The dishes were well received with people saying: “This was my first time eating fish and prepared dishes since the disaster. It was very tasty!” (July 23rd, 2018)
We received many words of appreciation; people told us: “We were really happy to be able to eat prepared meals, Japanese pickles, and things like natto, which we haven’t been able to eat since the disaster. It was very good.” A couple in their sixties said: “Our house flooded up to the second floor. We’re currently staying with our daughter, but it is cramped, and we feel bad for our daughter. During the day we have been cleaning up our house. We’ll eat half of the prepared dishes here, and will eat the rest with our daughter at home. Eating the potato salad and burdock salad helped me relax.” A man in his late seventies told us: “The eggplant was delicious!”
When we opened the soup kitchen, a line quickly formed, and we weren’t finished with serving meals until 7pm. (July 24th, 2018)
Many volunteers helped us with the soup kitchen. Preparing and distributing the food, as well as cleaning up, takes approximately five hours. This could not be done in the blazing heat without the help of the volunteers. A woman who prepared simmered daikon at home said with a smile: “I only slept for 3 hours, but there are people who take the time to come up to me and thank me. And when I hear how happy they are, I get energized.”
Without help from the local volunteers, we would not be able to continue the soup kitchen. (July 25th, 2018)

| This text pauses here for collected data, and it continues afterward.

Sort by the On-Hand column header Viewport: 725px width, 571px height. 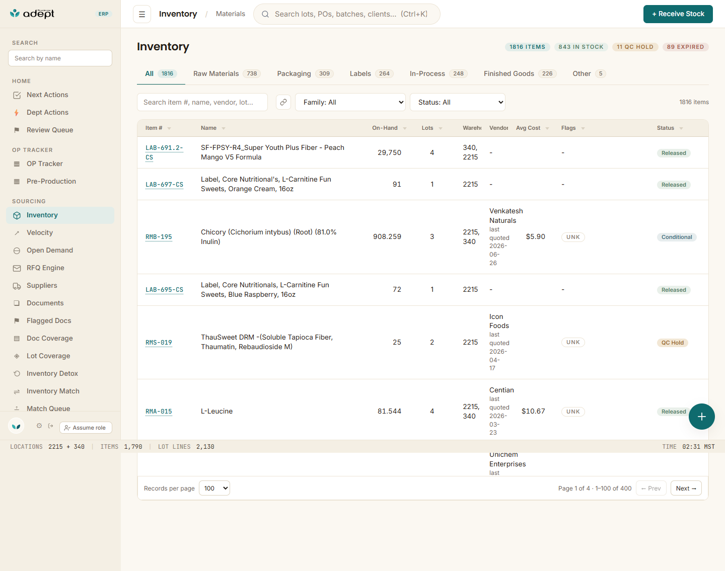pos(385,128)
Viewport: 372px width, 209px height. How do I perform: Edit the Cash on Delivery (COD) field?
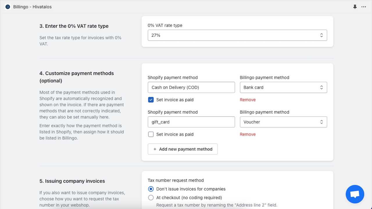(191, 87)
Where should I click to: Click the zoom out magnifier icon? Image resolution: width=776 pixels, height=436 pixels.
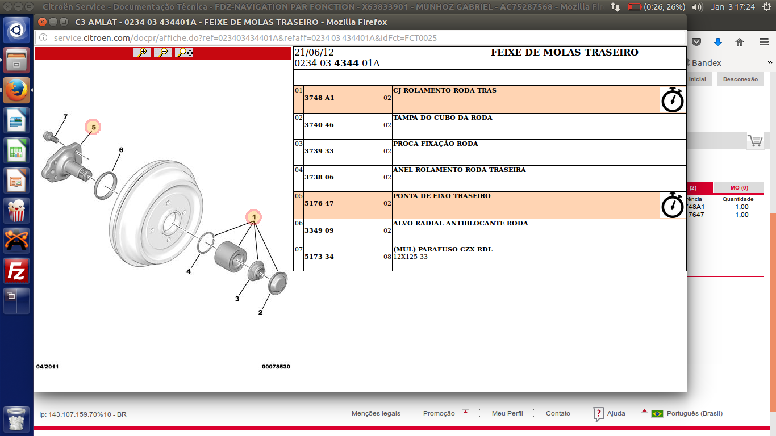tap(163, 52)
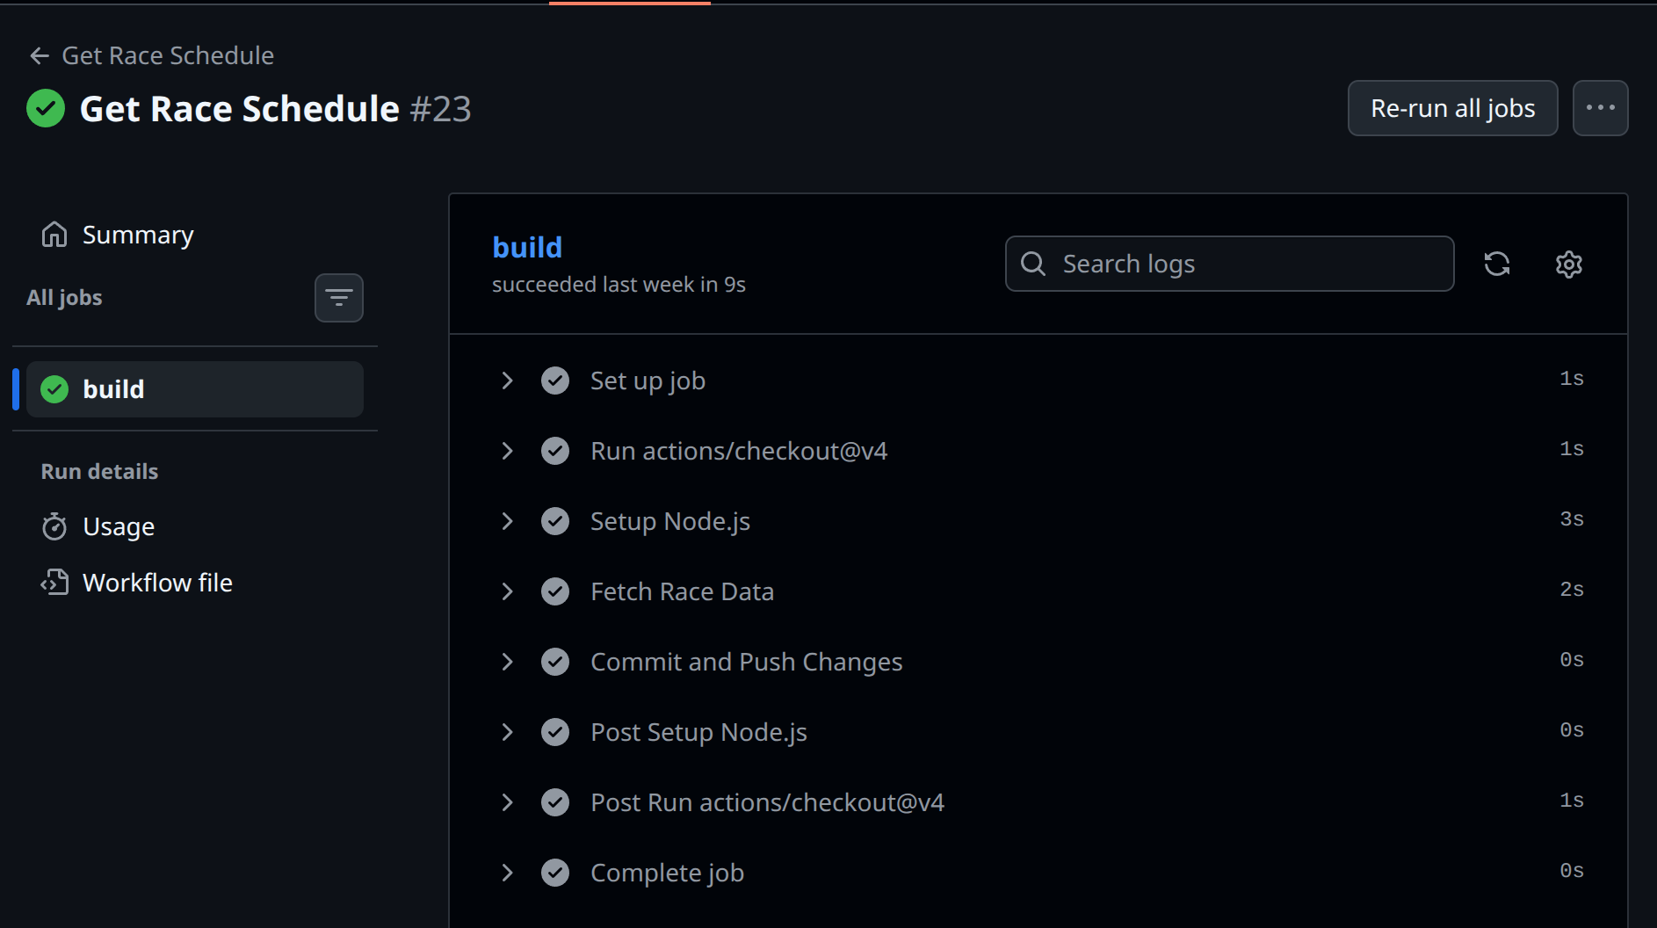Viewport: 1657px width, 928px height.
Task: Open the build job title link
Action: pyautogui.click(x=527, y=248)
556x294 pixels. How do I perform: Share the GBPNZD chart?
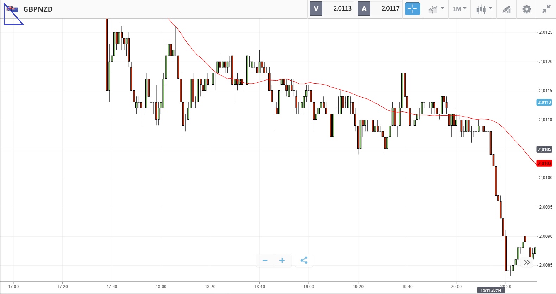(304, 261)
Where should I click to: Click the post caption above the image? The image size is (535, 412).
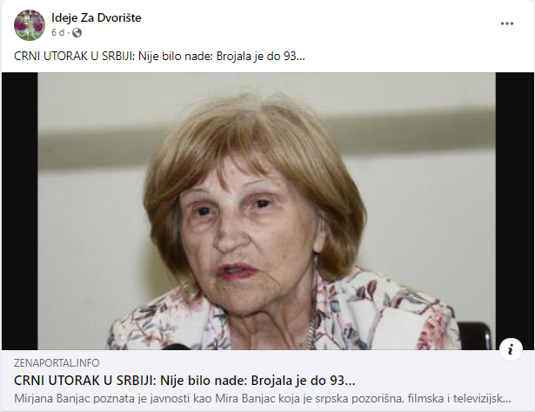(x=159, y=56)
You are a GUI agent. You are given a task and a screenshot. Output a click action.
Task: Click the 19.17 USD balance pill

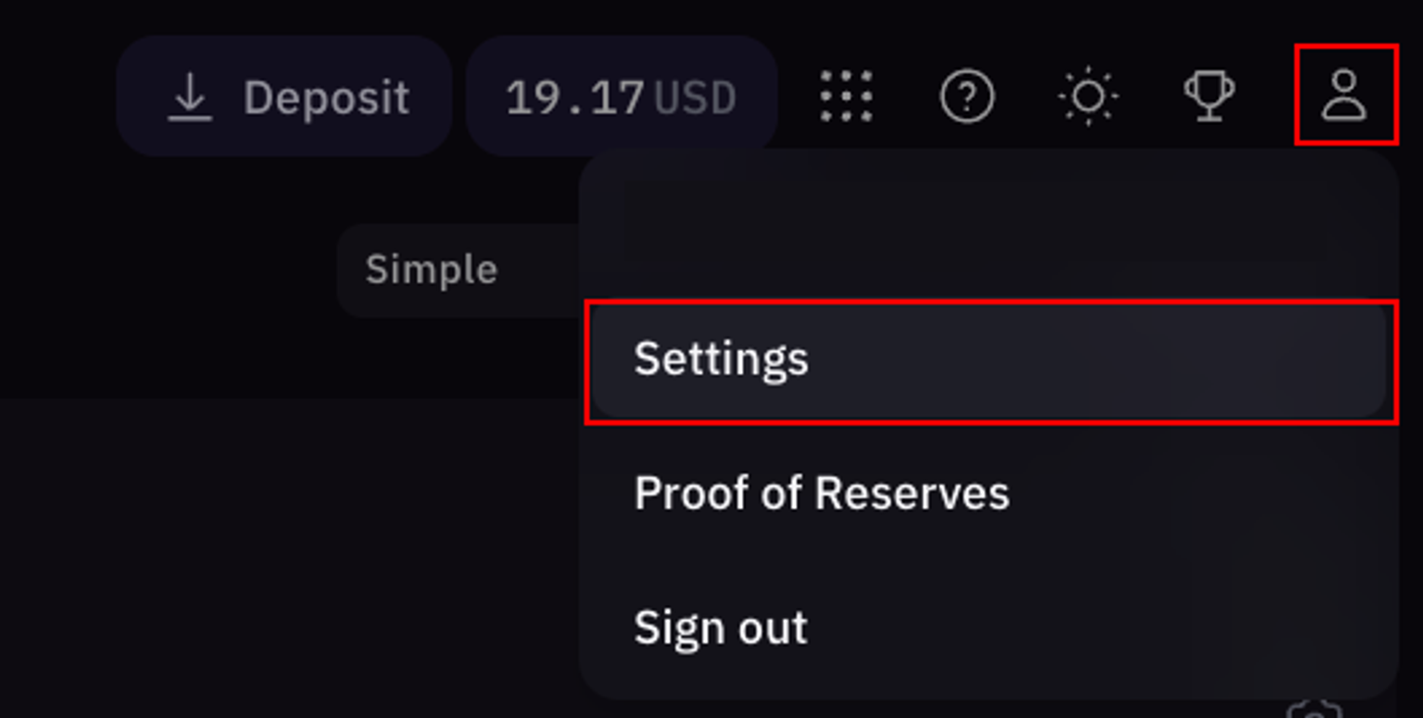[621, 97]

A man in his twenties, who volunteered both during the day and in the evening said: “My house was flooded up to my knees on the 2nd floor, so up until yesterday, I was cleaning up my house. I’m currently staying at a friend’s place. My friends all say that Mabi is the back-country, but I love that about Mabi, there is an understanding between neighbors, and it is an easy-going place. I am very happy that people have come from afar to run a soup kitchen.  That is why I volunteered this weekend and will be here again next weekend.
AAR Japan will continue to provide aid in the affected areas.

Pictured is Shinichiro OHARA of AAR Japan (center) working alongside the local volunteers (July 23rd, 2018)
In addition to everyone’s donations, these efforts were supported by JPF, who supported the survey activities, and Mercy Relief, with whom we are running the soup kitchen.

People were exhausted after scraping out the mud from their flood damaged houses, but looked recovered after having meal.